91.出陣式も緩い感じでしたわ

 戦いに出向く騎士や兵士を見送るのは、何度経験しても慣れません。それでも先頭に立つお父様達の横を、颯爽と歩く聖獣の姿にほっこりしました。本当に遠足に行くみたいね。


『……私の聖獣、助かるかしら』


「そうね。どれだけ可愛くて素敵なもふも……こほん、聖獣なのか楽しみだわ」


 危なく本音が出るところでしたわ。人間に封印されたと聞きましたが、ラエルの聖獣しか知らない私にはピンと来ませんでした。説明してもらったところ、聖獣の強さや数はラエルやミカの強さや成長具合と比例するそうです。


 増やそうと思えば、僕はあと2匹くらいイケるよ。平然と宣った婚約者に、お強請りしたいのですが……まずはミカの聖獣が無事合流してからよね。


『グレイスはもう、もふもふでいいよ。口癖だからね。他国ではとか呼ばれてたし』


「違うわ、よ」


 訂正してから気づいたのですが、もふもふな聖獣の国の方が正しい気が……その辺は後日調整しましょう。すでに広がった名称なら、訂正も大変ですから。


「皆、無事で再びエインズワースの地を踏めるよう。祈っております」


 巫女として祈りを捧げる。後ろでお母様が続けました。


「これは聖樹様を助ける聖戦です! 決して、誰かが欠けることのないように! 御武運を!!」


「「「御武運を」」」


 残る人々が唱和し、騎士や兵士が答えのように武器を鳴らす。がちゃがちゃと金属音を響かせ、彼らは敬礼して歩き出した。我がエインズワースの領地内は、馬や馬車で進む。そのため少し先で待機する馬車に分乗するのだ。


 見えなくなるまで手を振ったお母様と私は、ほぼ同時に大きな息を吐き出した。くるくると頭上で旋回する白いオウムが「行ってきます」と軍を追い掛ける。


「いってらっしゃい、気をつけてね」


 一度降ろした手を再び大きく振った。まるで、近所に遊びに行く子どもを見送るくらいの気軽さね。


『誰もケガしないように手伝う』


 自分のために動いている。ミカはそれを理解し、有難いと感じていた。ここ数日街で暮らす中で、誰もがミカを「愛らしいただの子ども」として扱う。特別扱いをせず、腫物に触るような対応もなかった。

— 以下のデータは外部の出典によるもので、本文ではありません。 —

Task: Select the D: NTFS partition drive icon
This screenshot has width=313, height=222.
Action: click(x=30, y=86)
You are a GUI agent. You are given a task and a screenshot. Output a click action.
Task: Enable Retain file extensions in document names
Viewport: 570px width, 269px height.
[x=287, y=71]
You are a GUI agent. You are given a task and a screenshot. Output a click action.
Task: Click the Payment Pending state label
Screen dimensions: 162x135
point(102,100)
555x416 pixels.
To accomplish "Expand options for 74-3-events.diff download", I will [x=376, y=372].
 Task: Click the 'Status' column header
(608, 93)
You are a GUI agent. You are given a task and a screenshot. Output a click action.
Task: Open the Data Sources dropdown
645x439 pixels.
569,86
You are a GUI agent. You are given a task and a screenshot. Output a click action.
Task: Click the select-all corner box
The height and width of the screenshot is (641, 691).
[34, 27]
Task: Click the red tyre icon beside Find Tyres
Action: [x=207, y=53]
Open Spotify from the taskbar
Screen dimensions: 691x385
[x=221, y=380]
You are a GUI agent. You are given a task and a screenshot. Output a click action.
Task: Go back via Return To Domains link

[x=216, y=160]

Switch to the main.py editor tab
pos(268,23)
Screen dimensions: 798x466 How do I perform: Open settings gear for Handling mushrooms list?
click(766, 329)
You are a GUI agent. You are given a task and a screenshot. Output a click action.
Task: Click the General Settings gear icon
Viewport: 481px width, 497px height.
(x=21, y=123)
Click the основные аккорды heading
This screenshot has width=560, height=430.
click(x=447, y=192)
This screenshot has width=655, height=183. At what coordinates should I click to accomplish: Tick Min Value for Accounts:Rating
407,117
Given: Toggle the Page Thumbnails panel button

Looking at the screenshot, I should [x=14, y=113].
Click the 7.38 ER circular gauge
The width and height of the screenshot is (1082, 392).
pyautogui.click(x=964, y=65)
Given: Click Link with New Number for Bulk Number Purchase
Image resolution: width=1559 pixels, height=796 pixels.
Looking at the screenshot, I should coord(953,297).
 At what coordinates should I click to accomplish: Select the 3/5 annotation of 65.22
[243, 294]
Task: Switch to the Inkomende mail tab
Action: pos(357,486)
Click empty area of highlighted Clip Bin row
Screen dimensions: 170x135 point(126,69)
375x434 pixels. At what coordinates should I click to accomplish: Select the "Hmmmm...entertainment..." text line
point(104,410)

 悪戯をすれば叱られ、手伝いをすれば褒められる。周囲の子どもを見ながら学んだミカは、すっかりエインズワースに馴染んでいた。


『もう帰るわ』


 アビーの雑貨屋の二階に住むミカは、そう告げると踵を返す。愛してくれる母親の元へ向かおうとする彼女を、慌てて呼び止めた。


『何?』


「これ、焼き菓子を作ったの。アビーや街の皆と食べて。今日のは自信作なのよ」


 不安そうに見上げるミカは、私の料理の腕を疑っている。その後ろからひょいっと顔を覗かせ、ラエルが肩を竦めた。


『安心して。食べられなくない』


『……ありがと』


 何? その微妙な感じ! 私の作った焼き菓子が不味いって言いたいの!? むっとした私に、お母様が微笑んで止めを差しました。


「食べられなくはないの。でも美味しいかと問われたら、そこは社交辞令が必要ね」


 ……ひどいわ、お母様まで。でもお父様達に持たせたちゃったんだけど、大丈夫よね?